Reading passage =>
= Beginning of Section =
Those of us who are permanently on the lookout for somewhere new to ride - chasing the dirty dragon with ever diminishing returns like it's mountain biking morphine - we are always flicking through bike magazines and browsing websites looking for new routes
There are certain things that we all look for when we’re weighing up whether to do a certain route. There are things that we like to see on a route map. Trees, close contour lines, trails alongside ravines and streams are usually cool. There are things that we don’t like to see on a route map. Things that cause us instantly to dismiss a route out of hand. Lots of road, not much gradient, no sign of any woodland bits, Byways and ‘white roads’.
I’m as guilty as anyone for being an armchair route assessor. I shouldn’t be. If I think about it, some of my favourite rides involve loads of road – often as much as 75% in fact. I know that there’s amazing riding to be had in the tree-starved Yorkshire Dales, for example. I also know that’s there’s not many contour lines in Thetford Forest yet the riding there contains some awesome fast and furious singletrack attack.
You can’t judge how good a route is going to be by looking at a map of it. We all should stop second guessing the route designers (who have actually ridden the route and spent time and effort to share it with the group remember) and be a bit more trusting and open minded.
Last week’s Trailfinder General: There’s more to mountain biking than singletrack
There will still remain the Unwritten Law. We mountain bikers like loops. We only like loops. There is something deeply ingrained in our route desires that dictates that a route must navigate around an area – ideally not taking in the same spot twice – until we arrive back at where we started. What’s all that about?
The only exception for this must-be-a-loop dictat is when it involves a summit point significantly above 2000ft. You know, yer Snowdons and yer Skiddaws and such. In such rare topography then the Unwritten Law bears a footnote that states: a mountain biker is allowed to do a straight up and straight back down the same way route so long as it’s up a big feck off mountain.
Well, I’m opening my prejudiced mind as wide as possible this year. Well, whenever Covid permits anyway. I’m going to head down (and up and along) lots of dead-ends. I’m going to ride trails twice in one ride; once one way and then I’m going to turn around and ride it back the other way.
Whilst poring over some Ordnance Survey maps of the Lake District the other night (we don’t get much of a Freeview signal where I live so we make our own entertainment) I began to notice some bridleways that I’ve never ridden. This took me a bit by surprise as I thought I’d pretty much ridden everything you can do on a bike in the Lakes. Closer inspection of said bridleways revealed that they were dead ends. They either stopped altogether or they suddenly switched to being a footpath (we’ve all come across these infuriating switch-trails before). This usually seemed to occur at the point where the bridleway met a parish boundary. I guess parish path officer’s of yore were often a bit jobsworth.
Anyway this decision of mine has instantly opened up a few more corners of countryside for me to point my pedals at. It’s exciting to be looking at maps as seeing such dead-end as opportunities rather than restrictions. I don’t expect to have a particularly high success rate. I’m expecting the majority of the tracks to be in poor shape and heavy going. Such is the nature of an ‘abandoned’ trail. But if one in ten dead-ends turns out to be a cool trail then I’ll be happy. Any hit of morphine is worth it.
= End of Section =
Work instructions =>
1. In the mountain biking essay, what is the only exception to the rule that a route must be a loop?
2. Output the mountain biking essay between "Whilst poring over" and "a bit jobsworth.", inclusive, copied word for word.

Saved data entries:
= Beginning of Section =
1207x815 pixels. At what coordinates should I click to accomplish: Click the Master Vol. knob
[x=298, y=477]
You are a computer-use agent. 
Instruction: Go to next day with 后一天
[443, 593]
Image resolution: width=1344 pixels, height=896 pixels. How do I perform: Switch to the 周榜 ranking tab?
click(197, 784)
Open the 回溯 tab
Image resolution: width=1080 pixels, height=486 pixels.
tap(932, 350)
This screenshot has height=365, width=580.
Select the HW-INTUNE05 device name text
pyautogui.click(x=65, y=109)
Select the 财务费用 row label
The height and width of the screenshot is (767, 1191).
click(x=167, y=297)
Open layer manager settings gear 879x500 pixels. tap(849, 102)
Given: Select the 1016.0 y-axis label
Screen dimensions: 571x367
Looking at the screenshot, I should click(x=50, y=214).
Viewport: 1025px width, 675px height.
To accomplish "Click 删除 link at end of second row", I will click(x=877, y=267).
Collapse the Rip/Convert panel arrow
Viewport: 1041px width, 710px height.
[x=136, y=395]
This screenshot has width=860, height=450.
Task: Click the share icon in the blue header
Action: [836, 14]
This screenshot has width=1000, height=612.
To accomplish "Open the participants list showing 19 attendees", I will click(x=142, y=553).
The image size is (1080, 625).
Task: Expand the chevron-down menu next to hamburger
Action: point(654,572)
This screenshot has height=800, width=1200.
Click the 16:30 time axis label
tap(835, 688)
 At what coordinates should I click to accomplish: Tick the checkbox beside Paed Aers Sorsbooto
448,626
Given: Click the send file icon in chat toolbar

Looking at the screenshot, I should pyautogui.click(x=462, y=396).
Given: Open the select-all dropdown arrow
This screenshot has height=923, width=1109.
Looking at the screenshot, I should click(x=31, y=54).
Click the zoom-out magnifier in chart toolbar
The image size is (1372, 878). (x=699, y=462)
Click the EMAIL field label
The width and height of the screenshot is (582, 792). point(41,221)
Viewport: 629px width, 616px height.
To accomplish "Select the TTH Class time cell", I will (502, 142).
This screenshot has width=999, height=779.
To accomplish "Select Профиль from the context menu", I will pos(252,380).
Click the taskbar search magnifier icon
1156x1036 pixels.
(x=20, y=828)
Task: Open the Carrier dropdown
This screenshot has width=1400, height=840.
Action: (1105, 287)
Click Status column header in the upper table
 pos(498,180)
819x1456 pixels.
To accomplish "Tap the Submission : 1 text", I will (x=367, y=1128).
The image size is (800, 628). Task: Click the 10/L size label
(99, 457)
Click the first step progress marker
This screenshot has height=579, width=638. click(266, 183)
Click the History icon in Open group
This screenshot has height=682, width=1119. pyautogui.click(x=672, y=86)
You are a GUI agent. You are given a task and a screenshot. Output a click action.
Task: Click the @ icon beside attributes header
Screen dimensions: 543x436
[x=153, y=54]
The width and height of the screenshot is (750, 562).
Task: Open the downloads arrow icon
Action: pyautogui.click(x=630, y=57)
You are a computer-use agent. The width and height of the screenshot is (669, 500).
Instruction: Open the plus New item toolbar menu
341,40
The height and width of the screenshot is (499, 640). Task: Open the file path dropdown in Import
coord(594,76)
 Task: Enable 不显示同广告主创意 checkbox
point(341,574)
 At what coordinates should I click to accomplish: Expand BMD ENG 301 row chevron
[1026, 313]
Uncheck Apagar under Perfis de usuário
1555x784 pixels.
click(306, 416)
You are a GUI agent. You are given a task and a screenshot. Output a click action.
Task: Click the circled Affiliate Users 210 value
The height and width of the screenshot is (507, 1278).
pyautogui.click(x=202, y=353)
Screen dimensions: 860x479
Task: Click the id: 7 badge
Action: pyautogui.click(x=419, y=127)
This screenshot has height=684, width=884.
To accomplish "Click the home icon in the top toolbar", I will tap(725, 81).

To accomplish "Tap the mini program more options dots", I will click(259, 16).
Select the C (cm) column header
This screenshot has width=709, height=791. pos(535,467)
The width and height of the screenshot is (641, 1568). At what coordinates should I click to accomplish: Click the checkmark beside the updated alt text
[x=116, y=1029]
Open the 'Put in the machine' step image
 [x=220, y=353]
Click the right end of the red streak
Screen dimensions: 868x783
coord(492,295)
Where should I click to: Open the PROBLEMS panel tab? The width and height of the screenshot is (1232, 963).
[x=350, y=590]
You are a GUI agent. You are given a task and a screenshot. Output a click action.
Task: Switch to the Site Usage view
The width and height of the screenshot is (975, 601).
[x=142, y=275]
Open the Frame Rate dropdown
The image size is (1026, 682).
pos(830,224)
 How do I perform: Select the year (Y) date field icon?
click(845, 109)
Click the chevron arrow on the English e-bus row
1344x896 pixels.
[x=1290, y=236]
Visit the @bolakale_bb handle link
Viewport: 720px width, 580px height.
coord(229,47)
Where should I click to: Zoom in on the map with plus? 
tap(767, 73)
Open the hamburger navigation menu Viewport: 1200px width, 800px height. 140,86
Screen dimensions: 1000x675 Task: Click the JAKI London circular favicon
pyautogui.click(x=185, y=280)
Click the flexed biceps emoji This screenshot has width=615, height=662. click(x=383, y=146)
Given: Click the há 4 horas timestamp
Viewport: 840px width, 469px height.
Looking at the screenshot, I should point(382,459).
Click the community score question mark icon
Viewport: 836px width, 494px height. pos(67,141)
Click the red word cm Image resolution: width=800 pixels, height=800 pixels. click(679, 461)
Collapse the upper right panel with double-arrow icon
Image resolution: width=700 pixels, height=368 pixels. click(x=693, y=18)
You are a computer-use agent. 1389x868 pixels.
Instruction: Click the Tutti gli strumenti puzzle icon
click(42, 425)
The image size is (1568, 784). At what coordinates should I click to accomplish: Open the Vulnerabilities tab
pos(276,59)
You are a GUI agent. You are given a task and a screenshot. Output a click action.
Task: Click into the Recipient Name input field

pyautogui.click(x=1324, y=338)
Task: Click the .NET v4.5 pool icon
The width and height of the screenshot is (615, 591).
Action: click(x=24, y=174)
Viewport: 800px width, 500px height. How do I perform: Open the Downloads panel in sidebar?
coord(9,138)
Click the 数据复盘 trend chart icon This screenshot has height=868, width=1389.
= End of Section =
Outputs in order =>
1. A route with a summit point significantly above 2000ft.

2.
Whilst poring over some Ordnance Survey maps of the Lake District the other night (we don’t get much of a Freeview signal where I live so we make our own entertainment) I began to notice some bridleways that I’ve never ridden. This took me a bit by surprise as I thought I’d pretty much ridden everything you can do on a bike in the Lakes. Closer inspection of said bridleways revealed that they were dead ends. They either stopped altogether or they suddenly switched to being a footpath (we’ve all come across these infuriating switch-trails before). This usually seemed to occur at the point where the bridleway met a parish boundary. I guess parish path officer’s of yore were often a bit jobsworth.